3

I have two 2D numpy square arrays, A and B. B is an array extracted from A where a certain number of columns and rows (with the same indices) have been stripped. Both of them are symmetric. For instance, A and B could be:

A = np.array([[1,2,3,4,5],
              [2,7,8,9,10],
              [3,8,13,14,15],
              [4,9,14,19,20],
              [5,10,15,20,25]])
B = np.array([[1,3,5],
              [3,13,15],
              [5,15,25]])

such that the missing indices are [1,3] and intersecting indices are [0,2,4].

Is there a "smart" way to extract the indices in A corresponding to the rows/columns present in B that involves advanced indexing and such? All I could come up with was:

        import numpy as np
        index = np.array([],dtype=int)
        n,m = len(A),len(B)
        for j in range(n):
            k = 0
            while set(np.intersect1d(B[j],A[k])) != set(B[j]) and k<m:
                k+=1
            np.append(index,k)

which I'm aware is slow and resource-consuming when dealing with large arrays.

Thank you!

Edit: I did find a smarter way. I extract the diagonal from both arrays and perform the aforementioned loop on it with a simple equality check:

        index = []
        a = np.diag(A)
        b = np.diag(B)
        for j in range(len(b)):
            k = 0
            while a[j+k] != b[j] and k<n:
                k+=1
            index.append(k+j)

Although it still doesn't use advanced indexing and still iterates over a potentially long list, this partial solution looks cleaner and I'm going to stick with it for the time being.

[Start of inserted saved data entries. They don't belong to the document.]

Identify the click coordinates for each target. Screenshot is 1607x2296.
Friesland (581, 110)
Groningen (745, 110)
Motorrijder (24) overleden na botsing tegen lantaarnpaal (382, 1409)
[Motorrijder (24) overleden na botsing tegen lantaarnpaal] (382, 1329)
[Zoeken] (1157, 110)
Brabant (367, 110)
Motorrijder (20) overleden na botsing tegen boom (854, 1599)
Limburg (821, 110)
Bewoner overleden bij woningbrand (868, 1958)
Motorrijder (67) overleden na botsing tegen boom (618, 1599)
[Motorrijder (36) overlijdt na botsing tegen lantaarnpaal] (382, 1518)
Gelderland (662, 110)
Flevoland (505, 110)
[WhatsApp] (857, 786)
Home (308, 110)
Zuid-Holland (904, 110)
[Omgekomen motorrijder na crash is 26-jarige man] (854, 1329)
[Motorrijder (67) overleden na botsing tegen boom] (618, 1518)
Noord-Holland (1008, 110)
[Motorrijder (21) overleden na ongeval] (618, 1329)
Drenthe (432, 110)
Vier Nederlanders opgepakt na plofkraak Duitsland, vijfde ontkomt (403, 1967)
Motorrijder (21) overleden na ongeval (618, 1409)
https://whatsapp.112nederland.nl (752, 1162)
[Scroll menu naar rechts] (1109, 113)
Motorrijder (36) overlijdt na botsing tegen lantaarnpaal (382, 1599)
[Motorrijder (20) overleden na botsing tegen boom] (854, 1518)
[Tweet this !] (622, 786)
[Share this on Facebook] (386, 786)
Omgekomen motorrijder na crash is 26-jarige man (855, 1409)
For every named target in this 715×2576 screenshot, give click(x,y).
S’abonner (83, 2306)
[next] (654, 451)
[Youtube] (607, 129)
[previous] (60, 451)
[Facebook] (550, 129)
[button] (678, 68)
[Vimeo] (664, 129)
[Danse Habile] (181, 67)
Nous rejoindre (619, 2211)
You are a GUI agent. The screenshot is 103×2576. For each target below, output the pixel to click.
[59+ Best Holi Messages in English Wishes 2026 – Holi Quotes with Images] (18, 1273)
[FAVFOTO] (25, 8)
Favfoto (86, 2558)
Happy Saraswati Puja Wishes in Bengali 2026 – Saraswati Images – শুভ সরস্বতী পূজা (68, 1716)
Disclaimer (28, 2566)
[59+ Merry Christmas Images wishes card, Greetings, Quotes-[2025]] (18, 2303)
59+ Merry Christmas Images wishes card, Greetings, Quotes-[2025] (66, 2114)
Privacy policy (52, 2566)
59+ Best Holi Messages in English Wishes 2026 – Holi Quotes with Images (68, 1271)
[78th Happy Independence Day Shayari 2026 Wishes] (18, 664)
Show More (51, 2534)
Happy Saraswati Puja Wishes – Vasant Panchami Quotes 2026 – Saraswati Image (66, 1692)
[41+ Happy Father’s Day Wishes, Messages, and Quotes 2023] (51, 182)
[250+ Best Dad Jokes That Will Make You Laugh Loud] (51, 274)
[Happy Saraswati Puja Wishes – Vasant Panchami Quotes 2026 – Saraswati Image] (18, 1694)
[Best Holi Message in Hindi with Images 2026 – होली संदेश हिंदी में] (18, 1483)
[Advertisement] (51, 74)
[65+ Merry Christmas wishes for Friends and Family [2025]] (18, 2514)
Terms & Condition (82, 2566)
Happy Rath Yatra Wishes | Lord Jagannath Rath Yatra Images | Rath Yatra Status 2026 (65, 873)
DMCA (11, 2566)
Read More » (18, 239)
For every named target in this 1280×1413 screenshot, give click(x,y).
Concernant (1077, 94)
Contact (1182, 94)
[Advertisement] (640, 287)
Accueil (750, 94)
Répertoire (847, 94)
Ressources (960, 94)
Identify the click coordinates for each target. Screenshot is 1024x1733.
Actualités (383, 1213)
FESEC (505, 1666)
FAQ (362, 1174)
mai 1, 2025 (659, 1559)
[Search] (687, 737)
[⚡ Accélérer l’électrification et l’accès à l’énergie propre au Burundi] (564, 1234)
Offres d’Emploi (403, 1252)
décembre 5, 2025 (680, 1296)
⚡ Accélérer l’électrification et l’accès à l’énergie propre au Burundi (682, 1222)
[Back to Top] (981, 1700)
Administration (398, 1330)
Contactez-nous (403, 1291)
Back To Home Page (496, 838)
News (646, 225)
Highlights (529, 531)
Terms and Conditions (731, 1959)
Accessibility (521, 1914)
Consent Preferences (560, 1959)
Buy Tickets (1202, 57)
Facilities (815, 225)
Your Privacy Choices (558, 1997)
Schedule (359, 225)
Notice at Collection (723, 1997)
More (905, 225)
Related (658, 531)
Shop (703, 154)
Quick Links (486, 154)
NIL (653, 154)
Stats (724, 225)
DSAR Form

  • This should be similar to the matlab function ismember. Have a look at this [SO](https://stackoverflow.com/questions/4287078/equivalent-of-matlab-ismember-in-numpy-python). – Bort Mar 19 '15 at 16:27
  • Are there repeated values in A? Is there always one unique answer? (What if A is all ones, for example?) – unutbu Mar 19 '15 at 16:31
  • @unutbu Yes there can be repeated values in A, and yes the answer should be unique. Both matrices should be large enough so that all column or row vectors are different. – skcidereves Mar 19 '15 at 16:36
  • @Bort Would I still be able to use `np.searchsorted` over a 2D array? Neither the columns nor the rows in B are equal to that of A. – skcidereves Mar 19 '15 at 16:48
  • How large is A? (The fastest method may depend on the size.) – unutbu Mar 19 '15 at 16:49
  • @unutbu A can range from 500x500 to 2000x2000, rarely more. B is slightly smaller (not many rows/columns should be stripped). – skcidereves Mar 19 '15 at 16:51
  • Regarding the edit: I think the new method may not produce the correct result when the diagonal contains repeated values. As an extreme example, suppose A is the identity matrix. – unutbu Mar 19 '15 at 20:46
  • You are right, but errors should only occur if said repeated values are consecutive along the diagonal, which virtually never happens to me in practice. I still leave the question open just in case though. – skcidereves Mar 19 '15 at 21:07

1 Answers1

2

Consider the easy case when all the values are distinct:

A = np.arange(25).reshape(5,5)
ans = [1,3,4]
B = A[np.ix_(ans, ans)]

In [287]: A
Out[287]: 
array([[ 0,  1,  2,  3,  4],
       [ 5,  6,  7,  8,  9],
       [10, 11, 12, 13, 14],
       [15, 16, 17, 18, 19],
       [20, 21, 22, 23, 24]])

In [288]: B
Out[288]: 
array([[ 6,  8,  9],
       [16, 18, 19],
       [21, 23, 24]])

If we test the first row of B with each row of A, we will eventually come to the comparison of [6, 8, 9] with [5, 6, 7, 8, 9] from which we can glean the candidate solution of indices [1, 3, 4].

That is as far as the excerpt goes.